If there’s someone you’d like to get to know a little better, Bankstone News can warmly recommend taking them to the Intu Trafford Centre, conveniently located in quaintly named Dumplington, Greater Manchester, the largest shopping centre in Western Europe by gross leasable area!
It was to this very spot, this Friday just passed, that Thorneycrofts Solicitors took a handpicked bunch of Bankstonians with whom they regularly have the dubious pleasure of dealing, for what is known in the trade as a “get to know you” evening.
The proceedings kicked off with a little retail therapy for those who arrived in time. Bankstone senior honcho Victor Tysler reports having spotted a number of perfume-sized yellow Selfridges bags, suggesting that Bankstone News might take this detail as the cue for a digression into the life of TV’s Mr (Harry Gordon) Selfridge, into which we should be sure to drop the story of his having ended his days in Bournemouth with a pair of nymphomaniac twins.

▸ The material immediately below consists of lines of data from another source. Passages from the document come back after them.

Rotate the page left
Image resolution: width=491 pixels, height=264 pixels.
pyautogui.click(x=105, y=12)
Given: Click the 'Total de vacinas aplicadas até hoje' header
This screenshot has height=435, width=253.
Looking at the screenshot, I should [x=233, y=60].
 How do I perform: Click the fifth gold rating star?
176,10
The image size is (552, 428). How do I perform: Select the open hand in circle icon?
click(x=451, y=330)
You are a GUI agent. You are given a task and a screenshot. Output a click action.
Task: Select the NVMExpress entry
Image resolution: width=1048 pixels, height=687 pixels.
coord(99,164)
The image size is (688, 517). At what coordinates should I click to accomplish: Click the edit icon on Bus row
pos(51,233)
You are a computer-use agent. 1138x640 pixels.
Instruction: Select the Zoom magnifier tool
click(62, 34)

Normally happy to do Mr T’s bidding in all things (decency and probity allowing), Bankstone News is regretfully obliged to report that, despite having once engaged in a menage of some duration, of a presumedly erotic nature, with the famous “Dolly Sisters”, Selfridge is generally understood to have ended his days alone and penniless in Putney, and the Dolly Sisters were Hungarian not Russian.
But let us return, without further dilly-dalliance, to the Intu Trafford Centre, where, by early evening last Friday, assorted Bankstonites and Thorneycroftians were tucking in to what Mr Tyson refers to as “a hearty repast of fizzy wine and finger food”.

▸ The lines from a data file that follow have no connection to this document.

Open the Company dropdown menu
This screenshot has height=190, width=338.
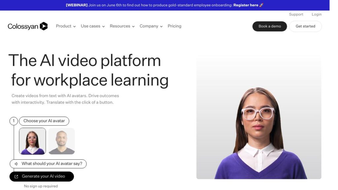(151, 26)
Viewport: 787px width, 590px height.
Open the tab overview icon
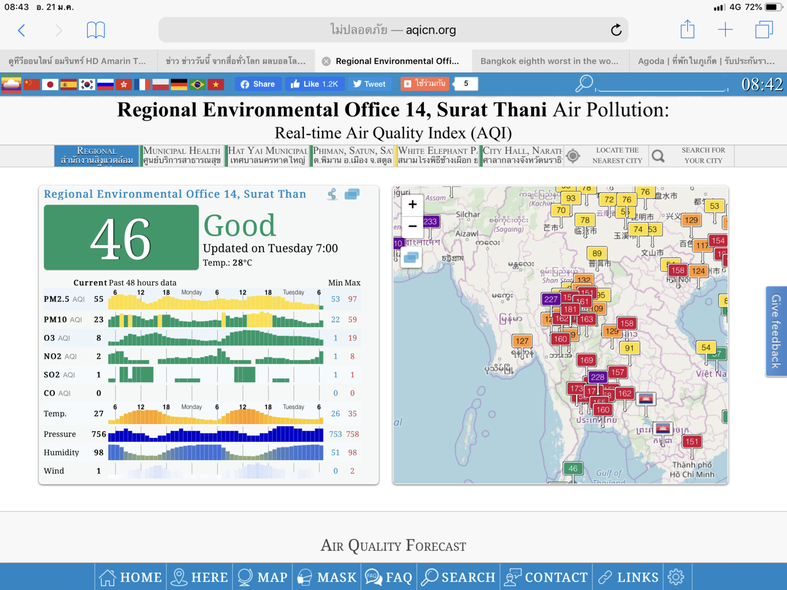point(763,30)

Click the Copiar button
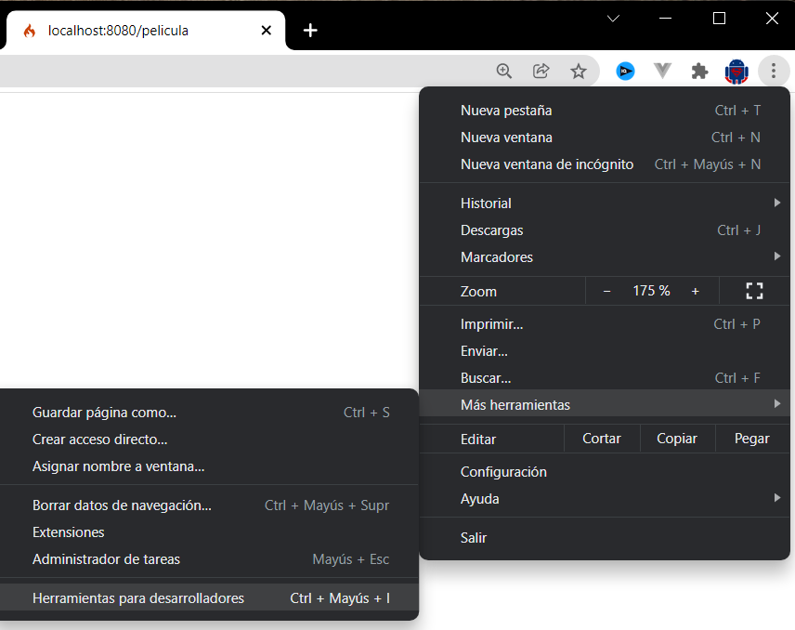click(x=677, y=438)
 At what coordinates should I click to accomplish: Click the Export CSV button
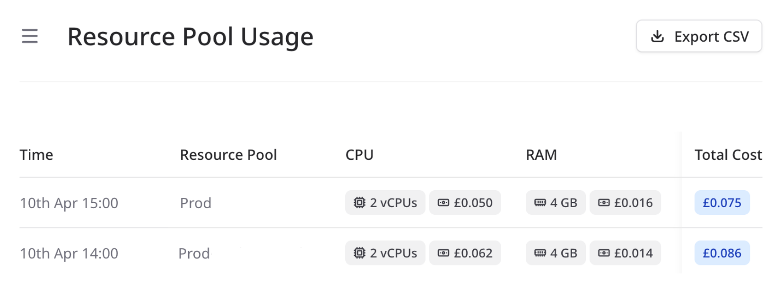pyautogui.click(x=699, y=36)
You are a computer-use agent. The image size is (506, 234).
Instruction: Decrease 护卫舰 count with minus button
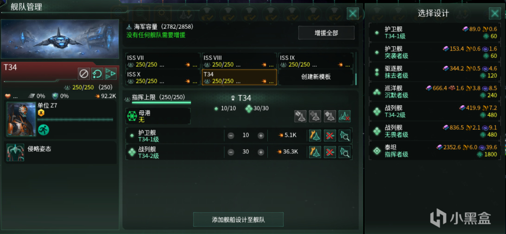tap(231, 136)
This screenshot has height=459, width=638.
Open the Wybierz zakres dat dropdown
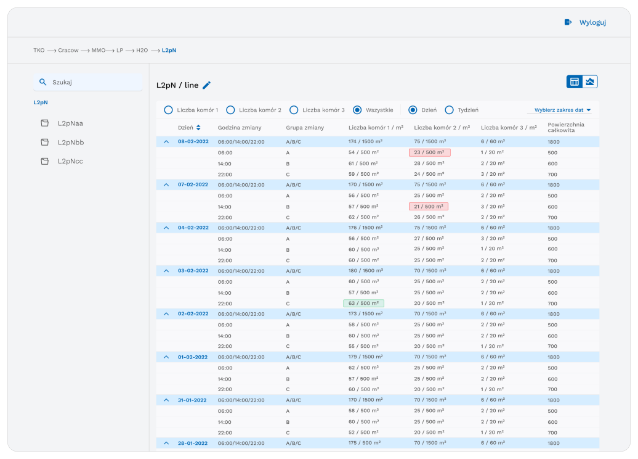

Soon afterwards, the self same fingers so recently employed for foodly purposes, were rudely thrust within the inner recesses of graphite-cored urethane balls with the aim of flinging said balls, with seemingly careless abandon, in the general direction of a succession of mechanically delivered clusters of skittles, along rumbling lanes of mineral-oiled maple and pine.

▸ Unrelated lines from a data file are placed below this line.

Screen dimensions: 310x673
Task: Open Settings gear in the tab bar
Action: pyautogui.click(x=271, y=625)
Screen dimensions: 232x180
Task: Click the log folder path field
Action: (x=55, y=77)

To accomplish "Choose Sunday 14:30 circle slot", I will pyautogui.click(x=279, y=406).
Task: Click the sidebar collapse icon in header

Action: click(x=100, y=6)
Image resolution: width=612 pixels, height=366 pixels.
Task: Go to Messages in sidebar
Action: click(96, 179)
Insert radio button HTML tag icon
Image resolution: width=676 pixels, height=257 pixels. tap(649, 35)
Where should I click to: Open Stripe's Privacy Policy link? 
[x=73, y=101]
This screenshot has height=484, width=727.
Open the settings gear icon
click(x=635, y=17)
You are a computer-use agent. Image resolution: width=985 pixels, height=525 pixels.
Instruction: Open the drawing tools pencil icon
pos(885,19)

Poor Vic found himself the sole male member in a team otherwise composed of four attractive young female Thorneycroftians. Nothing fazed, he proudly reports opening his account with “a strike”. Thereafter, he recounts ruefully, the reloading mechanism for balls “went into permanent shutdown”, obliging everyone to repair to the dogdems whilst repairs to the ailing ball system were undertaken.
“A cracking good time was had by all” he sums up fondly. “Lasting memories” were created, he notes, adding cryptically that certain muscles were used that had not been used in a long time, if indeed ever, in some cases. “Thank goodness we had the whole weekend to recover” Tysloe jokes.
Pictured below is Bankstone’s Allan “Pops” Popplethwaite treating Thorneycroft receptionist Lynn to the ride of her life. So greatly did Al enjoy the evening that it was only the following morning he realised that he had worn home a pair of those insanely comfortable flat-soled rental bowling shoes.
Deeming it imprudent to return so soon the scene of his various half-recollected crimes, Pops is hoping to find a third-party volunteer to undertake the recovery of his own trademark Gucinari Rodrigo cuban heel winkle pickers.